Manche Bestimmungen, obwohl nicht neu, können weiterhin für Irritation sorgen. Dazu gehört etwa die Möglichkeit einer Kürzung der Förderung, wenn Förderungsnehmende eine höhere als ursprünglich vereinbarte Eigenleistung erbringen oder erbringen können oder das geförderte Projekt Einnahmen erzielt, die bei Antragstellung noch nicht geplant oder angegeben waren. Kommt es zu einer entsprechenden Rückforderung, muss der Rückzahlungsbetrag verzinst werden. Die neuen Richtlinien legen hierbei eine Verzinsung von 3 % über dem jeweils geltenden Basiszinssatz pro Jahr fest, falls ein Verschulden am Rückforderungsgrund vorliegt. Dies ist eine Reduzierung gegenüber den alten Richtlinien, die 4 % pro Jahr vorsahen.
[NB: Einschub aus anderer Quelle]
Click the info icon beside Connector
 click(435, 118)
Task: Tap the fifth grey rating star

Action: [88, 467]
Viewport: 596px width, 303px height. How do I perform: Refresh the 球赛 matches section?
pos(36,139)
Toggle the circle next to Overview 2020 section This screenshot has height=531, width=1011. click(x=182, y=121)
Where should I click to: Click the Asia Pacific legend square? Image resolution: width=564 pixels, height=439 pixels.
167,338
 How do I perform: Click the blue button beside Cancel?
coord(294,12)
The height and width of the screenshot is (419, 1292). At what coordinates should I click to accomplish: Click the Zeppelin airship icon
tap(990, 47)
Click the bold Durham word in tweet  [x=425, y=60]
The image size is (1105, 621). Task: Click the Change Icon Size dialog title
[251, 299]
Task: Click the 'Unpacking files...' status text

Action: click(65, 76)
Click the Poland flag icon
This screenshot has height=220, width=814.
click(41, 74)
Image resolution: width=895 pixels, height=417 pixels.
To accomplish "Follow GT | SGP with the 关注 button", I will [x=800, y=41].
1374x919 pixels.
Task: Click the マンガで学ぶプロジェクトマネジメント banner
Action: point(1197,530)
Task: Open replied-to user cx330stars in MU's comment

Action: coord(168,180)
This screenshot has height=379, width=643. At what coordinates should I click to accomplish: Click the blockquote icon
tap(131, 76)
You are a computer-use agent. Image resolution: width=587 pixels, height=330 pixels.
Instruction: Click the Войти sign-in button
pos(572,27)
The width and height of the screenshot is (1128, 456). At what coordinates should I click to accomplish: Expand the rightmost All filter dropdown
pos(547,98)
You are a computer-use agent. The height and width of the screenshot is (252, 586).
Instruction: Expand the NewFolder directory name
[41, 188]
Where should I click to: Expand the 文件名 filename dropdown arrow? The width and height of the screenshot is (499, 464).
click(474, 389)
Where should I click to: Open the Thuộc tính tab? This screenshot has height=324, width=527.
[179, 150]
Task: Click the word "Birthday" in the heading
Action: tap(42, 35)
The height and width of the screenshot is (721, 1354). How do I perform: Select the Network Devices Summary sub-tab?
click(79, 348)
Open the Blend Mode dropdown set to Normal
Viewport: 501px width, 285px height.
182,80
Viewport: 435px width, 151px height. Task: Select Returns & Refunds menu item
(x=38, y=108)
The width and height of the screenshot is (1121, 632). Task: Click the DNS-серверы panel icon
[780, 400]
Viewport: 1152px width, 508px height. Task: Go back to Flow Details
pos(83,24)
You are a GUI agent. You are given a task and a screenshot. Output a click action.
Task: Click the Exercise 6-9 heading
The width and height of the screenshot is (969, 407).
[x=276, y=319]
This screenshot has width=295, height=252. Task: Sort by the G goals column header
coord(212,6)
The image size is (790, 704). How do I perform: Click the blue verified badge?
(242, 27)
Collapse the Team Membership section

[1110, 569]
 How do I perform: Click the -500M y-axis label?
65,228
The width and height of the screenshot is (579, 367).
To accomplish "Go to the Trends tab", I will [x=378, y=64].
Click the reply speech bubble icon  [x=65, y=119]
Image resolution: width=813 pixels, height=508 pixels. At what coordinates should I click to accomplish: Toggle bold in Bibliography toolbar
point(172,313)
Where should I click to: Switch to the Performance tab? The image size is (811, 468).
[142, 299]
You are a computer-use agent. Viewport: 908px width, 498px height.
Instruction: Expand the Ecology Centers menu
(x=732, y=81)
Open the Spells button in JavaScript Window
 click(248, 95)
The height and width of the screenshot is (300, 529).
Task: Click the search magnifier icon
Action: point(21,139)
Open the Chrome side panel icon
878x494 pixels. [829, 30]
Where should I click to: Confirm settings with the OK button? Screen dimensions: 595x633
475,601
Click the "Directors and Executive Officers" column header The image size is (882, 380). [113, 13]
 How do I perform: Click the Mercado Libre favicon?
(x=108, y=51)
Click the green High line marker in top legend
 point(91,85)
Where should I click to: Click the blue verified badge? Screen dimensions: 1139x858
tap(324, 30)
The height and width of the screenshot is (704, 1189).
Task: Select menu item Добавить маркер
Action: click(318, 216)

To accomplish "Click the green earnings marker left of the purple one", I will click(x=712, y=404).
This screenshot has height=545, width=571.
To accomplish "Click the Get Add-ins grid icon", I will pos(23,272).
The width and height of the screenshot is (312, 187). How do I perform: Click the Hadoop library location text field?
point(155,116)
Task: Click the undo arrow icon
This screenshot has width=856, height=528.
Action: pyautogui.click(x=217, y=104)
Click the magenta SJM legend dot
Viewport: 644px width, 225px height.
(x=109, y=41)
Es bleibt jedoch weiterhin fraglich, welchen Anreizeffekt diese Bestimmungen auf die Steigerung der Eigenmittel haben soll – nicht zuletzt auch mit Blick auf die Erwartungshaltung an Kulturorganisationen, ihre Eigenmittel zu steigern um eine eine bessere Entlohnung ihrer Mitwirkenden in Richtung "Fair Pay" zu ermöglichen oder noch viel grundsätzlicher: um wirtschaftlich erforderliche Rücklagen durch Zufallsgewinne zu bilden, die notwendig sind um in Zeiten, in denen Regierungswechsel und Budgetverhandlungen zu großen zeitlichen Verzögerungen bei Förderentscheidungen führen, schlichtweg zahlungsfähig zu bleiben und Mitarbeitende und Räume halten zu können. 

Evaluiert werden die neuen Richtlinien spätestens 2027, also ein Jahr vor ihrem Auslaufen im Juni 2028.